### Extracted entries

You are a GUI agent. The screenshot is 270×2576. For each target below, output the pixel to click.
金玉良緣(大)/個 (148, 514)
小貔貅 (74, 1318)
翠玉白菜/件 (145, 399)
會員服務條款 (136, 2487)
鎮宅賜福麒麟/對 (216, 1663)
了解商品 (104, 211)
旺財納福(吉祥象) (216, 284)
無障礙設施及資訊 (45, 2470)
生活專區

### Try it
Repeat every line of the material exactly.

### Written response
You are a GUI agent. The screenshot is 270×2576. For each target below, output the pixel to click.
金玉良緣(大)/個 (148, 514)
小貔貅 (74, 1318)
翠玉白菜/件 (145, 399)
會員服務條款 (136, 2487)
鎮宅賜福麒麟/對 (216, 1663)
了解商品 (104, 211)
旺財納福(吉祥象) (216, 284)
無障礙設施及資訊 (45, 2470)
生活專區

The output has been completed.